To make the "intuitive" conclusion correct, you would have to ask: "Which hospital has a higher probability of having an approximately equal number of boys and girls?", where approximately equal means, say, that the proportion of boys is between 48% and 52%. However, this fact is better proved with the Central Limit Theorem, which specifically says that says not only that the proportion converges towards 50%, but that the error is approximately normally distributed and that the variance decreases (so being close to the mean is more likely).

3. The law of large numbers tells us that the expected number of boys/girls is concentrated in a width of O(sqrt(n)) around the mean. Heuristically, assuming it's a constant in this region, we deduce that the probability of getting exactly the same numbers is roughly 1/\sqrt(n), and hence larger for the 50 bed hospital.

The same answer can be derived by using a sterling approximation for the probability.

Here is an alternate view, you can think of taking the same distribution (gaussian without the tails), and splitting it into n buckets (n = 50, 500). The probability that we get equal numbers is just the central bucket, which since it gets smaller as n gets large, the probability must go down with n.

4. Pr_50 = 50!/(25!*25!)/2^50
Pr_500 = 500!/(250!*250!)/2^500

Pr_50 > Pr_500.

If Nb is the number of boys and Ng is the number of girls,
Law of Large Numbers only claims that Pr( (Nb - Ng)/(Nb + Ng) ) approaches 0.

It does not claim about Pr( Nb = Ng ). It can happen that with increasing 'n', the difference increases but the ratio of differences to 'n' almost surely approaches 0.

5. I can't see why law of large numbers won't work here . The hospital with 50 beds is expected to have more variation from the expectation than the hospital with 500 beds.

6. One should ask which hospital will have proportion of boys closer to proportion of girls. LLN says sample mean to approach expected value which here means fraction of boys or girls will be closer to half in case of 500 beds, although the difference b/w boys and girls itself may rise.

7. I think this can be computed directly. Suppose there are 2n beds. Then the distribution of boys is a binomial with success probability p=0.5. Let the random variable X= number of boys in the hospital. Then number of girls is automatically 2n-X. So,
P(X=n)=\binomial(2n,n)(0.5)^(2n)
For n=25 : 0.1122751726592170485
For n=250 : 0.035664646
So we see that it is greater in case of n=25!!!
Lets look at the LLN for this problem. The LLN tells us only about the average behavior that is asymptotically on average every bed will be occupied by 0.5 boys. That is if X_i=1 if bed i has a boy and 0 o/w, then almost surely \sum_{i=1}^{2n}X_i converges to 0.5 . But LLN does not tell anything about the exact probability of the event. So we should be careful about how to apply the law of large numbers!!
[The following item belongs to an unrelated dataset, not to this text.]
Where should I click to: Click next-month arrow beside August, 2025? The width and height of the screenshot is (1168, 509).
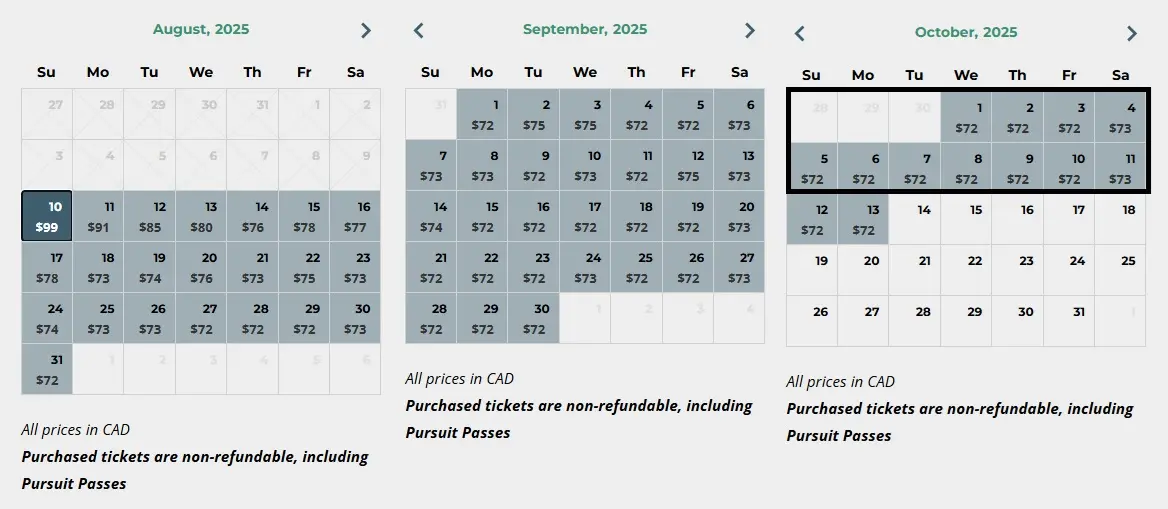click(366, 31)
8. How does Law of Large numbers relate to the question posed? Though there is a increase in the number of beds, the probability we calculate with Bernoulli distribution is a logical deduction rather than a inductive assumption. Law of large numbers expresses the guarantee of the axiomatic probability calculated to match with the classic frequency representation of probability. So, LLN doesn't apply here at all for it to fail. Am I missing something?